Again, with no history to point to, you’re looking for unique and compelling ways to prove the validity of your credits. A carbon credit is an intangible good, so creatively telling the stories of your unique projects can help bring them to life. Think drone footage of luscious green jungles in the Amazon, photos of rare big cats caught by a hidden camera trap, and interviews with indigenous community members who make a living by maintaining and protecting the project.
As a start-up ourselves, we understand how hard it can be for new teams to get noticed in among all the noise. Which is why a core focus of Cecil’s is to empower you, as a new player in this space, to share ongoing project updates, build your brands, and show off the hard work you’re doing to help attract the high value you deserve for your credits.

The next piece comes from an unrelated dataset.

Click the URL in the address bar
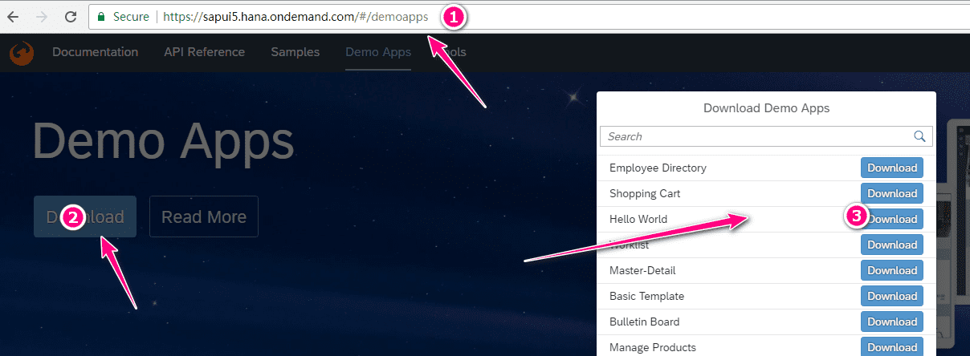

You’ve raised the money, you’ve certified the project, you’ve sold the credits. Time to sit back and relax - sadly not! Reporting on nature based projects is a never-ending but key component to the whole process. You have auditors, investors, buyers, partners - all of whom are in regular need of up-to-date information in easily digestible formats. As much as you love talking to all these wonderful people, gathering information from endless sources, and creating PowerPoint presentations, there are only so many hours in the day, and you have a fast growing business to run.
With Cecil’s stakeholder reporting tools, you can put high-quality reporting on autopilot. The relevant data is extracted from your portfolio in the Cecil platform and shared with the recipient in engaging and dynamic microsites and documents. Stakeholders can access the information whenever they choose, and there isn’t a slide show or a long email chain in sight. Build trust, increase transparency, and save your team hours.
The hard truth is that we can’t reach our net zero targets without a rapid acceleration in the supply of high quality nature-based solutions. It’s all hands on deck. And so every new team, every new project, every new bright mind that joins this market helps us drive towards our common goal of large scale nature restoration.
Cecil’s role is to empower you to scale high quality projects, fast. So, to help you hit the ground running, we’re providing the tools you need to build trust with investors, market and report on your projects, and manage the project pipeline from preliminary assessment through to credit issuance.
As the Carbon Forty-Niners roll up their sleeves and prepare for decades of inspiring work, we will continue quietly building the pickaxes. The regeneration rush has begun.